§ **Text extract**
▼

The question of discipline is a serious one to every young mother; and most mothers are young to begin with. She feels the weight of maternal responsibility and the necessity for bringing up her child properly, but has studied nothing whatever on the subject.

What methods of discipline are in general use in the rearing of children? The oldest and commonest of all is that of meeting an error in the child's behaviour with physical pain. We simply hurt the child when he does wrong, in order that he may so learn not to do wrong. A method so common and so old as this ought to be clearly justified or as clearly condemned by its results.

Have we succeeded yet in simplifying and making easy the training of children,—easy for the trainer and for the trained; and have we developed a race of beings with plain, strong, clear perceptions of right and wrong behaviour and an easy and accurate fulfilment of those perceptions?

It must be admitted that we have not; but two claims will be made in excuse: first, that, however unsuccessful, this method of discipline is better than any other; and, second, that the bad behaviour of humanity is due to our inherent depravity, and cannot be ameliorated much even by physical punishment. Some may go further, and say that whatever advance we have made is due to this particular system. Unfortunately, we have almost no exact data from which to compute the value of different methods of child-training.

In horse-training something definite is known. On one of the great stock ranches of the West, for instance, where some phenomenal racers have been bred, the trainers of colts not only forbid any rough handling of the sensitive young animals, but even rough speaking to them. It has been proven that the intelligent and affectionate horse is trained more easily and effectually by gentleness than by severity. But with horses the methods used are open to inspection, and also the results.

With children each family practises aloneon its own young ones, and no record is kept beyond the casual observation and hearsay reports of the neighbours. Yet, even so, there is a glimmer of light. The proverbial uncertainty as to "ministers' sons" indicates a tendency to reaction when a child has been too severely restrained; and the almost sure downfall of the "mamma's darling," the too-much-mothered and over-indulged boy, shows the tendency to foolish excesses when a child has not been restrained enough.

Again, our general uncertainty as to methods proves that even the currently accepted "rod" system is not infallible. If it were, we should have peace of mind and uncounted generations of good citizens. As it is, we have the mixed and spotty world we all know so well,—a heavy percentage of acknowledged criminals, a much larger grade of those who just do not break the law, but whose defections from honesty, courage, truth, and honour weigh heavily upon us all. Following that comes the vast mass of "good people," and their behaviour is sometimes more trying than that of the bad ones.

▲

§ **Data**
▼

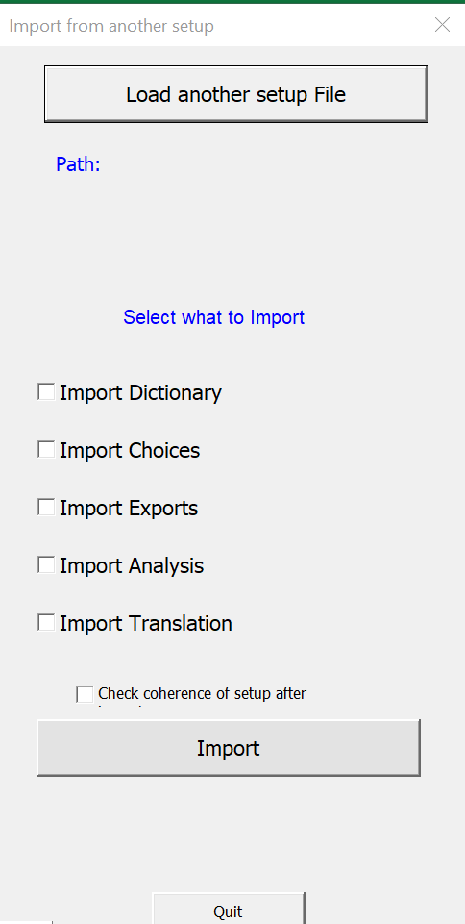Click the Select what to Import heading

(213, 317)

▲

§ **Tasks to complete**
A. Reproduce word for word the portion of the passage on child discipline that begins with "It must be admitted" and ends after "methods of child-training.".
B. Write what comes next in the passage on child discipline, picking up after its final sentence.

§ **Final results**
A.
It must be admitted that we have not; but two claims will be made in excuse: first, that, however unsuccessful, this method of discipline is better than any other; and, second, that the bad behaviour of humanity is due to our inherent depravity, and cannot be ameliorated much even by physical punishment. Some may go further, and say that whatever advance we have made is due to this particular system. Unfortunately, we have almost no exact data from which to compute the value of different methods of child-training.

B.
Humanity does gain, but not as fast as so intelligent a race should. In penology something has been learned. Here, dealing with the extreme criminal, we are slowly establishing the facts that arbitrary and severe punishment does not proportionately decrease crime; that crime has causes, which may be removed; and that the individual needs to be treated beforehand, preventively, rather than afterward, retributively. This would seem to throw some light on infant penology. If retributive punishment does not proportionately decrease crime in adult criminals, perhaps it does not decrease "naughtiness" among little children. If there is an arrangement of conditions and a treatment which may prevent the crime, perhaps there may be an arrangement of conditions and a treatment which will prevent the naughtiness.

One point may be clearly established, to begin with; and that is the need of an open court for our helpless little offenders. Whatever else we think of human nature, we know it to be fallible, and that a private individual cannot be expected to administer justice in secret and alone.

Suppose Mr. Jones steals a cow from Mr. Smith, is Mr. Smith capable of being himself both judge and executioner? Does not the very conception of justice involve a third party, some one to hold the scales, to balance, to decide? And, if circumstances compel much power to be invested in an individual for a season, should not that individual be previously instructed from some code of law which many have sanctioned, and afterward be held responsible to public judgment?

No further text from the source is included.